Overall, the rewards are extremely underwhelming. In the base game, my one grievance with the unlockable system is that aside from cool banner customization, the characters themselves don't have particularly neat skins like, say, Overwatch does. It may be early in Apex Legends' lifespan, but desirable skins for Champions to work towards should be downright essential, and the new skins offered in the Season One: Wild Frontier pass are frankly boring.
Luckily, I'm having such a great time that the lack of cool cosmetics isn't weighing me down too much. While it's a bummer, the core loop and comradery I feel with friends and strangers alike while playing is enough to keep me playing.
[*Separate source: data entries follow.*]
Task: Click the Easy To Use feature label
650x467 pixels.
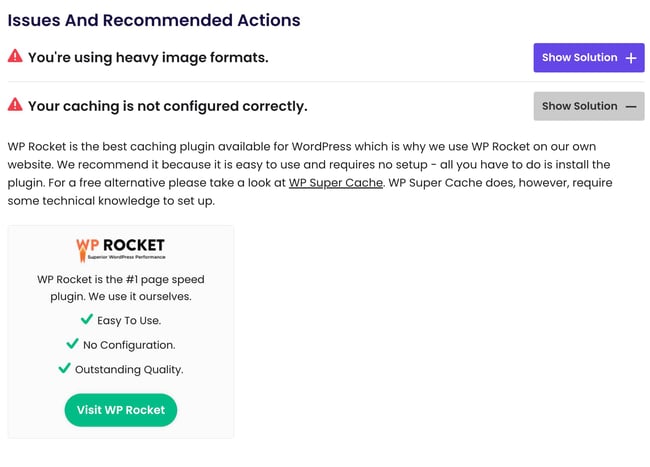Action: (129, 321)
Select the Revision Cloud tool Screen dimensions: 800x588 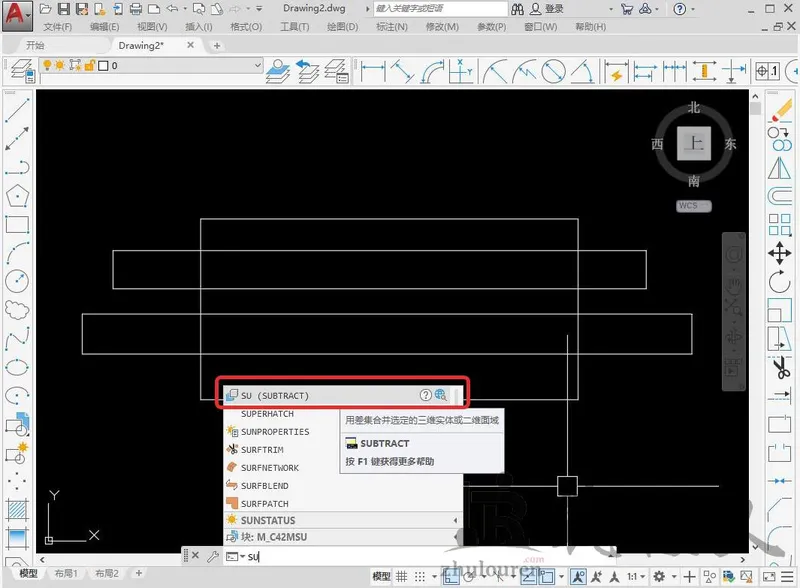pyautogui.click(x=17, y=309)
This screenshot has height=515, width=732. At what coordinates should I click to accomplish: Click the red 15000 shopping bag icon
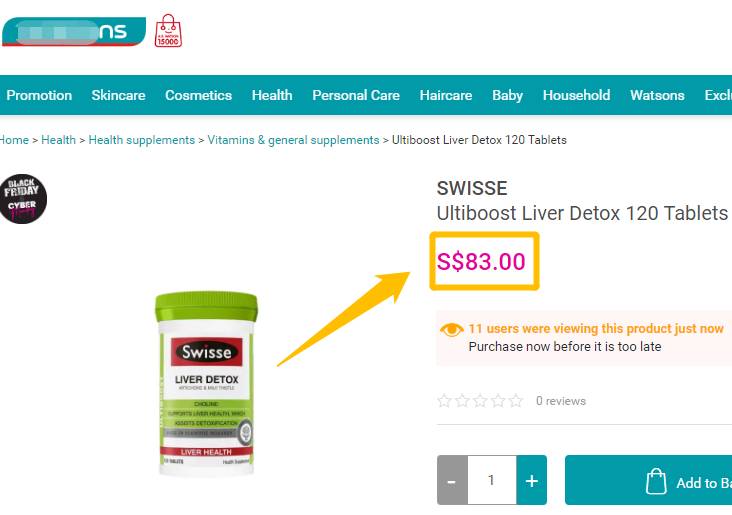tap(168, 31)
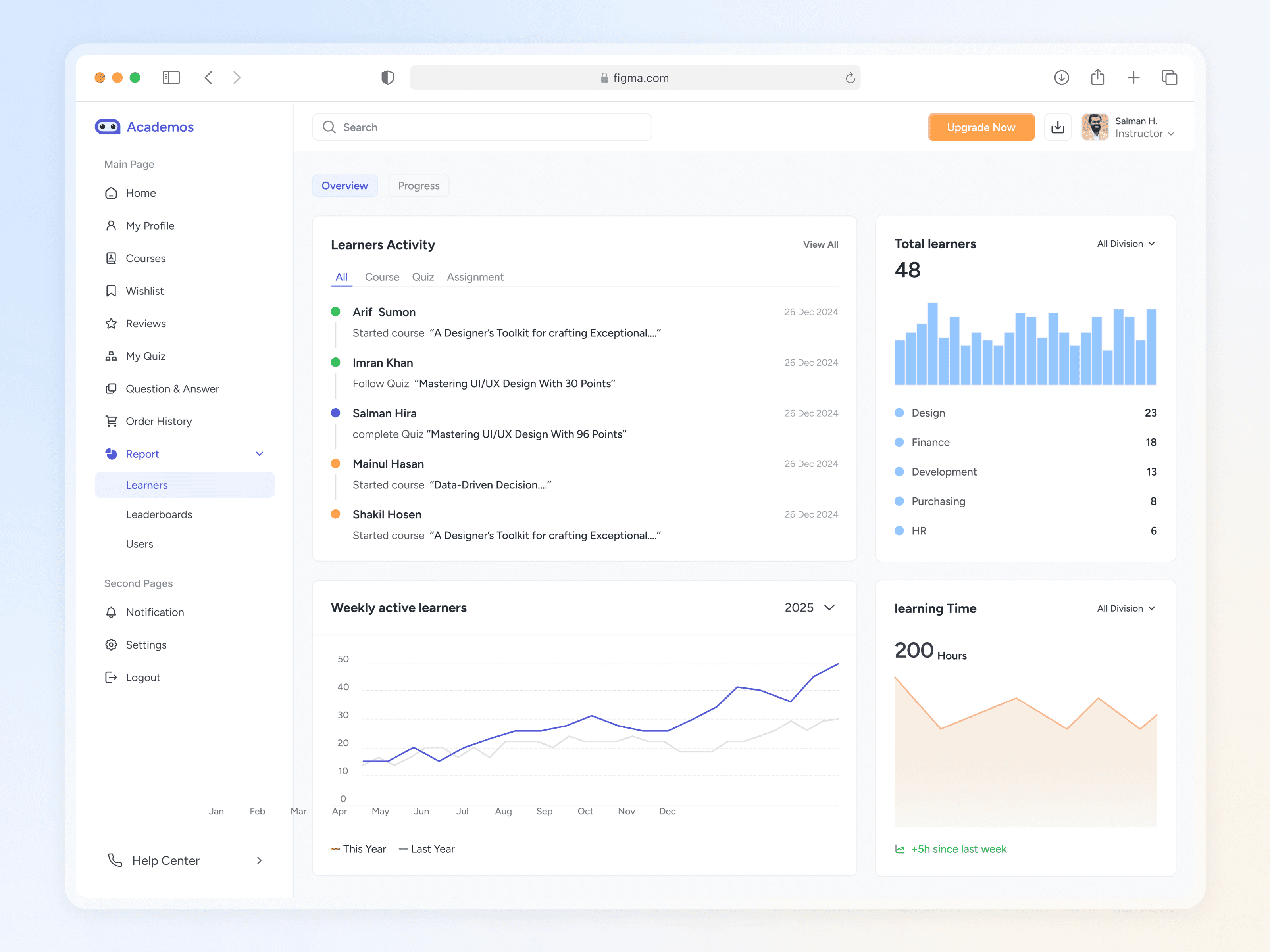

At least, for now.
This is all to say: how do you review a game like Apex Legends, a game so obviously "not complete," with only the foundation to build upon the future? That's partially why we waited so long to properly review it, to get a glimpse at the sorts of updates the seasonal structures will bring players. While Season One has already been raised as a disappointment, it could serve as an important lesson going forward for Respawn. Season Two has a chance of delivering the sort of goodness that Fortnite and Overwatch deliver on a seasonal basis.
As for its future, we'll definitely be watching it closely, and playing it, obviously. I already have a routine of putting a couple hours into it almost every night. While I don't have a main-main yet, I do lean towards Caustic (the edgelord spewing man with poisonous smoke bombs), and now newcomer Octane too. Even if I am doomed to abandon Apex Legends one day, as I do eventually with all multiplayer games, I'll look back on it fondly as the game that let me not be pigeonholed as an always-support.
Apex Legends spices up the battle royale formula with hero-based shooter pizazz and its revolutionary pinging system, which helps everyone feel welcome to the team. Though its Season One rollout has been disappointing content-wise and its visual flair remains bland, Apex Legends still has the solid foundation necessary for a free-to-play shooter to survive in the long run. And with 50 million players reached in its first month, it's not like it's slowing down anytime soon. We're all jumpmasters now.